Todas tenemos una amplitud de banda mental y emocional. Como una computadora, hay un límite para la cantidad de cosas que podemos manejar simultáneamente. A veces, para recibir algo nuevo, sin colapsar, es preciso borrar un archivo. A veces, hay que abrir las manos y soltar ese viejo juguete para que Dios pueda darnos algo nuevo y mejor. En Just Enough Light for the Step I’m on [Solo la cantidad de luz suficiente para el paso en el que estoy], Stormie Omartian escribe:

“Cuando Dios apunta en una nueva dirección, debemos abandonar todo lo que habíamos conocido y estar dispuestos a abrazar la incertidumbre y confiar en que él nos sostendrá en el viaje”.

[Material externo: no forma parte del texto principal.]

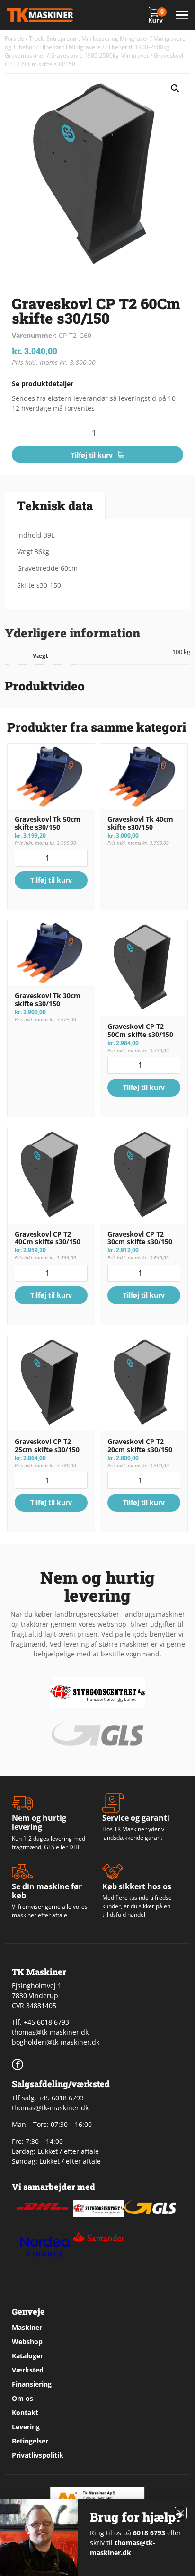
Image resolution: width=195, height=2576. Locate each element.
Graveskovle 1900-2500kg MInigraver (99, 56)
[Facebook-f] (17, 2064)
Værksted (28, 2369)
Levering (26, 2426)
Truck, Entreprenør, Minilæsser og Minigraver (89, 39)
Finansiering (32, 2384)
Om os (22, 2398)
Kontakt (25, 2412)
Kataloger (27, 2355)
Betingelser (30, 2440)
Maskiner (27, 2327)
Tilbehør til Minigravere (70, 47)
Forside (14, 39)
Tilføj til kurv (92, 455)
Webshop (27, 2341)
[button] (175, 88)
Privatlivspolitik (37, 2455)
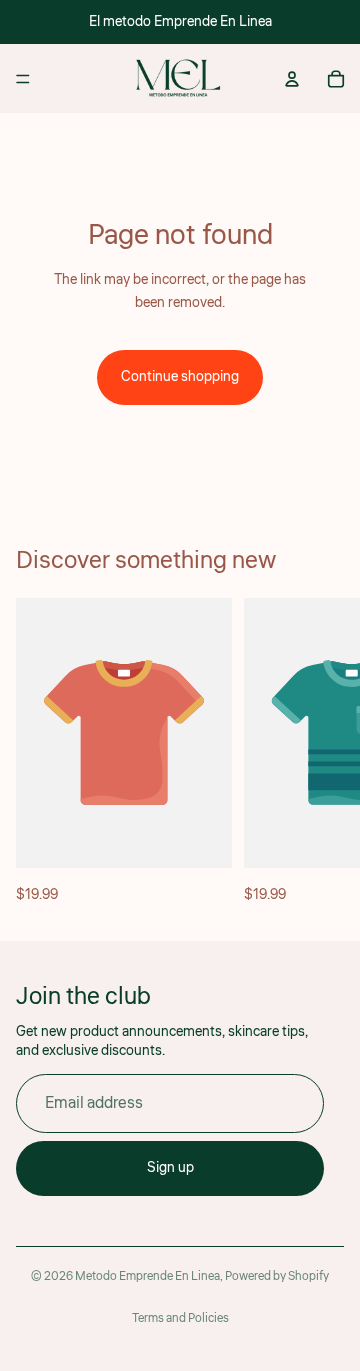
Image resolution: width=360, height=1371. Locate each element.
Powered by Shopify (277, 1276)
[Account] (292, 79)
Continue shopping (180, 377)
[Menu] (23, 79)
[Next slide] (322, 752)
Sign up (170, 1168)
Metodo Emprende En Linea (147, 1276)
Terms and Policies (180, 1318)
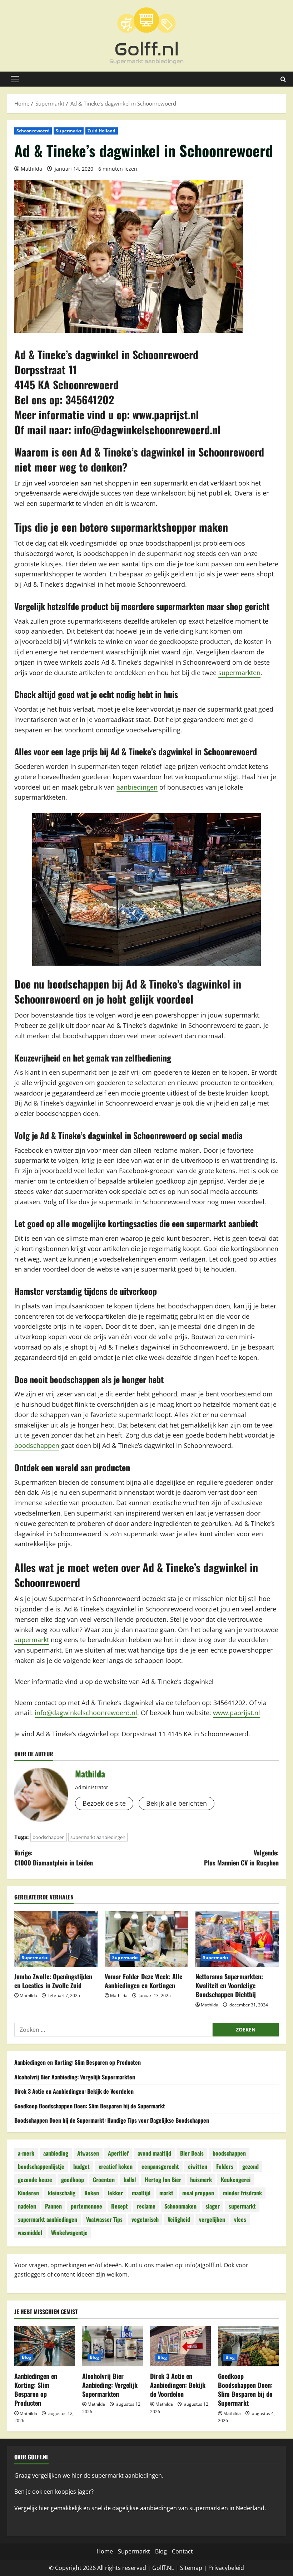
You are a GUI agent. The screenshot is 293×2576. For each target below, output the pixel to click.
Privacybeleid (226, 2568)
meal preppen (198, 2193)
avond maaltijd (154, 2153)
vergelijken (212, 2219)
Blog (26, 2357)
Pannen (53, 2206)
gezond (250, 2166)
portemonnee (86, 2206)
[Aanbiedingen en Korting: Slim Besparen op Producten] (44, 2346)
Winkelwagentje (69, 2232)
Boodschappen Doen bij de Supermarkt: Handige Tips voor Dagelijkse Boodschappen (111, 2120)
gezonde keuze (35, 2179)
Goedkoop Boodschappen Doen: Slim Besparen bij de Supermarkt (89, 2106)
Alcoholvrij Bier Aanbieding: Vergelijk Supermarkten (74, 2077)
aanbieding (55, 2153)
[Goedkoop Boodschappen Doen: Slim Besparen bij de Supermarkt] (248, 2346)
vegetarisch (145, 2219)
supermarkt (31, 1639)
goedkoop (72, 2179)
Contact (182, 2551)
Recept (119, 2206)
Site (185, 2568)
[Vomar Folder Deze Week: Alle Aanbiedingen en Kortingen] (146, 1939)
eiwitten (197, 2166)
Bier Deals (192, 2153)
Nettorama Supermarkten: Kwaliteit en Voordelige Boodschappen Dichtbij (229, 1985)
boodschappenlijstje (41, 2166)
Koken (91, 2193)
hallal (130, 2179)
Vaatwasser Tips (104, 2219)
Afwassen (88, 2153)
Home (104, 2551)
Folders (224, 2166)
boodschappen (36, 1445)
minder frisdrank (242, 2193)
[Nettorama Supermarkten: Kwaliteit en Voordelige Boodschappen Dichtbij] (237, 1939)
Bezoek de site (104, 1803)
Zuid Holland (101, 131)
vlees (240, 2219)
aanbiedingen (137, 787)
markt (166, 2193)
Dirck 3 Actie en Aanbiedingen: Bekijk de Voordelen (74, 2091)
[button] (15, 79)
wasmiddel (30, 2232)
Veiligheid (179, 2219)
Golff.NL (163, 2568)
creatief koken (116, 2166)
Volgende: (241, 1858)
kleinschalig (61, 2193)
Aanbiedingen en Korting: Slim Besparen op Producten (77, 2062)
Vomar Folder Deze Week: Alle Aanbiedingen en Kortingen (143, 1981)
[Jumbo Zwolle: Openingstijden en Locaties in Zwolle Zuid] (56, 1939)
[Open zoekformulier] (283, 79)
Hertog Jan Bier (163, 2179)
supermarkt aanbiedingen (97, 1837)
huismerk (201, 2179)
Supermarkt (68, 131)
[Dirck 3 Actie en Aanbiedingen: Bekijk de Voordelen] (180, 2346)
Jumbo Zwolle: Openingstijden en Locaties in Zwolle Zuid (53, 1981)
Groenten (104, 2179)
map (196, 2568)
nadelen (27, 2206)
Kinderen (28, 2193)
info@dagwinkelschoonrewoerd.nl (147, 429)
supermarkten (239, 672)
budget (81, 2166)
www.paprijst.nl (166, 414)
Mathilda (31, 168)
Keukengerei (235, 2179)
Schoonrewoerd (33, 131)
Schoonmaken (180, 2206)
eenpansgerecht (160, 2166)
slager (212, 2206)
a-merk (26, 2153)
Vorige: (53, 1858)
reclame (146, 2206)
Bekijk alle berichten (176, 1803)
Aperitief (118, 2153)
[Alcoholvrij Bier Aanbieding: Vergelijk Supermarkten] (112, 2346)
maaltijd (141, 2193)
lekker (115, 2193)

Con las puertas de mi ropero abiertas, con una nueva prenda en mis manos, es fácil deshacerme de una prenda vieja. El verdadero desafío es soltar lo viejo antes de recibir lo nuevo, por fe. Pero, como Elena de White escribe en El ministerio de curación, al ceder, al soltar, somos bendecidas. “Nunca se nos exige que hagamos un verdadero sacrificio por Dios. Nos pide él que le cedamos muchas cosas; pero al hacerlo, no nos despojamos más que de lo que nos impide avanzar hacia el cielo. Aun cuando nos invita a renunciar a cosas que en sí mismas son buenas, podemos estar seguros de que Dios nos prepara algún bien superior” (p. 376). Confiemos en la suprema generosidad de Dios. Soltemos, cedamos, creemos espacios para recibir lo nuevo.

Señor, quiero recibir los cambios que tú quieres hacer en mi vida con manos abiertas y un corazón dispuesto. Si hay cosas que hoy necesito soltar para crear un espacio, incluyendo actitudes mentales como el victimismo o el pesimismo, por favor muéstramelas. Confío en tu bondad y generosidad. Amén.